5 Personality Traits Of Successful Startup Employees

On the Entrepreneurial Talent Team at JumpStart, we pride ourselves on being able to identify those unique individuals who will thrive in the startup environment.

Early-stage companies aren’t the right fit for everyone, and it’s important to know what you’re looking for when you’re thinking about adding new team members. Below, you’ll find the five characteristics that we think best embody great entrepreneurial talent.



Grit encompasses that “can do” attitude which must be present in all startup employees. The hours are long, and there is a ton of work to get done, so it’s vital to have a team who doesn’t mind rolling up their sleeves and pitching in. Try to identify candidates that don’t mind going above and beyond their job description. Furthermore, there is a lot of failure at the beginning of a startup. You’re building a new company from the ground-up, and there will be bumps and bruises that come along the way. You’ll want to have a team of coworkers who can weather those storms, and continue pushing the company forward.


Bias Towards Action

You really can’t say enough about the importance of proactive employees. When you have a team that operates with a bias towards action, you’ll learn more about your business so much more quickly. Yes, it’s important to define your business strategy, and yes it’s very important to understand what you still need to learn or what assumptions you still need to test. But, at the end of the day, if you have a team of thinkers and planners, you’ll never complete the work that will give you answers to those important questions. Find talent that is comfortable acting with 65% or 75% total knowledge. People who wait to take action until they know for certain what they’re doing will waste valuable time and resources, and will slow the rest of your team down.



Priorities can change quickly at fast-paced startups. In fact, it’s a near guarantee that no single day will look or feel quite like any other. Recognize that this environment is different than the cyclical nature of work you might find a larger, more established company. In the early days of your business, you’ll need employees who can operate in a space of ambiguity. Try to identify those people that can quickly process information. As you discover more about your customers, and the pain points you’re solving for them, you’ll want employees who can process that information and use it to influence their actions.

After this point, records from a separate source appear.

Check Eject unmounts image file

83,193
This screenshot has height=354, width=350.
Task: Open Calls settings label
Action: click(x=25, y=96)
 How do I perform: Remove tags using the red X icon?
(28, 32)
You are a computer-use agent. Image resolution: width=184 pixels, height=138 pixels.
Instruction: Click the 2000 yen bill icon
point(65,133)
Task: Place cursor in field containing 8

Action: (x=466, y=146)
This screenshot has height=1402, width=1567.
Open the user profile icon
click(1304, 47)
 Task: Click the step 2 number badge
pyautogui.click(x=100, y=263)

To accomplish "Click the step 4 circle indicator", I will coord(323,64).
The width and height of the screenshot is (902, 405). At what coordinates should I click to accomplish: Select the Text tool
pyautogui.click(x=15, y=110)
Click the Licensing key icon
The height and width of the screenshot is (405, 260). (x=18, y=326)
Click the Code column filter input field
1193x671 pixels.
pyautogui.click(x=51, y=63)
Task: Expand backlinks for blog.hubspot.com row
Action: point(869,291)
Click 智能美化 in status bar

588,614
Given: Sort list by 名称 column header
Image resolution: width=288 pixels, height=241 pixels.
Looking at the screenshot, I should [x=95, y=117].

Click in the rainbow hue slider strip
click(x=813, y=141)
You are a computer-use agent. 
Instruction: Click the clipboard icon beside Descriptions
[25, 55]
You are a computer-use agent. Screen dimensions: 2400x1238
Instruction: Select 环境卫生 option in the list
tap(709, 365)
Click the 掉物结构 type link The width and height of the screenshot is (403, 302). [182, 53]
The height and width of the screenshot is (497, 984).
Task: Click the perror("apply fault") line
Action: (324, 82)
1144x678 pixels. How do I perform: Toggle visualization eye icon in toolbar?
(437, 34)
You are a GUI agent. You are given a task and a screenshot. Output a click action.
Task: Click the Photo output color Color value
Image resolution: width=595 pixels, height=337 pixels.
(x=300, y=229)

We probably all have horror stories about an ex-coworker who was a nightmare to work with. Did you know that most companies tend to hire for technical skills and experience, while they tend to fire for human qualities and behaviors? While every role should require a base level of skill, you also want to pay attention to each candidate’s ability to collaborate. Startups face enough obstacles to success, the last thing you need is strife inside of your organization. During interviews, ask candidates about their past experience working in teams – times when they were successful, and times when they had to deal with a difficult teammate. Also, pay attention to how they hold themselves accountable for deliverables.


Intellectual Horsepower

Successful teams are made up of talented people, who are driven to getting smarter and better at what they do. During interviews, I love to ask candidates, “what do you like to do in your free time.” I want to identify those individuals who are studying new topics or building new skills that will expand their tool belt. Identifying individuals who have a passion and drive for self-improvement will help your company flourish. They will see “unowned” tasks as an opportunity to stretch their skill set.  A coworker that has the ability to pick up new responsibilities and wear multiple hats is worth their weight in gold.